Columbine e Virginia Tech, duas tragédias nos EUA

Massacre no Colorado em 1999 teve 13 vítimas e virou filme e documentário; em 2007, 32 foram assassinados numa universidade

Gustavo Chacra, O Estado de S.Paulo

08 de abril de 2011 | 00h00

Massacres de estudantes em escolas e universidades começaram nos Estados Unidos 12 anos antes da independência do país. Em 1764, guerreiros indígenas invadiram uma escola maternal de colonos brancos e mataram dez crianças e dois professores na Pensilvânia. Ao longo dos mais de dois séculos seguintes, episódios similares se repetiram do Pacífico ao Atlântico.

O mais célebre de todos os ataques, em abril de 1999, é o de Columbine, que se tornou tema de documentário de Michael Moore e inspirou o cineasta Gus Van Sant a produzir o filme Elephant. Eric Harris e Dylan Klebold mataram outros 13 alunos nesta high school (ensino médio) do Colorado antes de se suicidarem. Na ação, planejada por meses, eles usaram armas de fogo e bombas.

Oito anos depois, semanas antes da formatura dos alunos, o mais sangrento massacre da história universitária americana ocorreu quando o estudante de literatura inglesa Seung Hui Cho assassinou 27 colegas e cinco professores na Universidade Virginia Tech. Assim como em Columbine, ele se matou.

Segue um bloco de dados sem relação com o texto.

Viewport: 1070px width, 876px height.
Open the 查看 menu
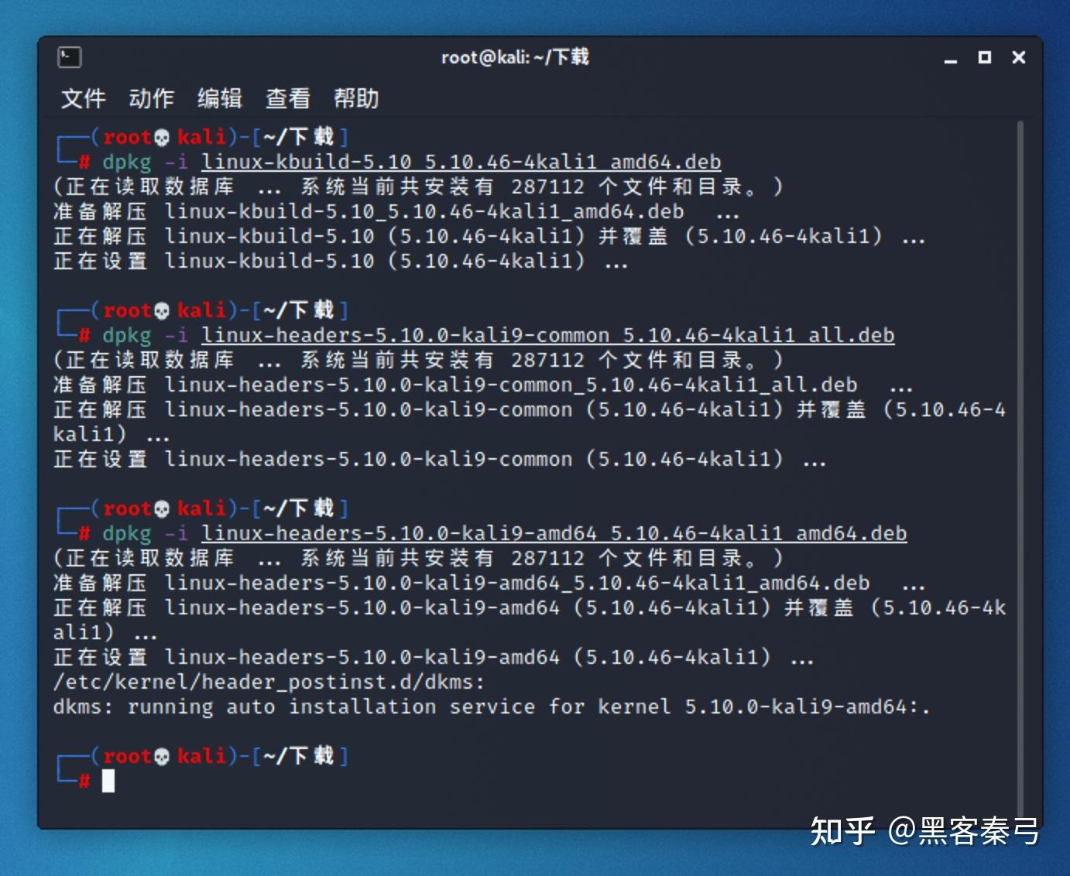click(x=286, y=98)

Ao estudar esses casos e outros com menos repercussão, autoridades americanas ainda tentam definir um padrão para os assassinos. Em geral, seriam vítimas de bullying com problemas psicológicos. Outros acrescentam ainda a facilidade para se adquirir armas de fogo em muitos Estados americanos, onde praticamente não há restrição.

Uma das saídas para tentar impedir novos ataques é descobrir os planos dos assassinos antes dos ataques. Os dois atiradores de Columbine já haviam sido encaminhados a prisões juvenis e passado por atendimentos psiquiátricos. Anos antes dos assassinatos, eles escreviam em um site sobre as ameaças contra outros estudantes da escola.

Logo depois desses episódios, universidades e escolas costumam anunciar medidas para tentar coibir ações violentas. A Universidade Columbia, em Nova York, na época do ataque na Virginia Tech, chegou a cogitar o uso de um detector de metais.

Quatro anos depois, qualquer pessoa tem acesso durante o dia às instalações universitárias - com exceção da biblioteca - sem precisar mostrar documentos ou passar por alguma forma de inspeção. O mesmo se aplica à Universidade de Nova York.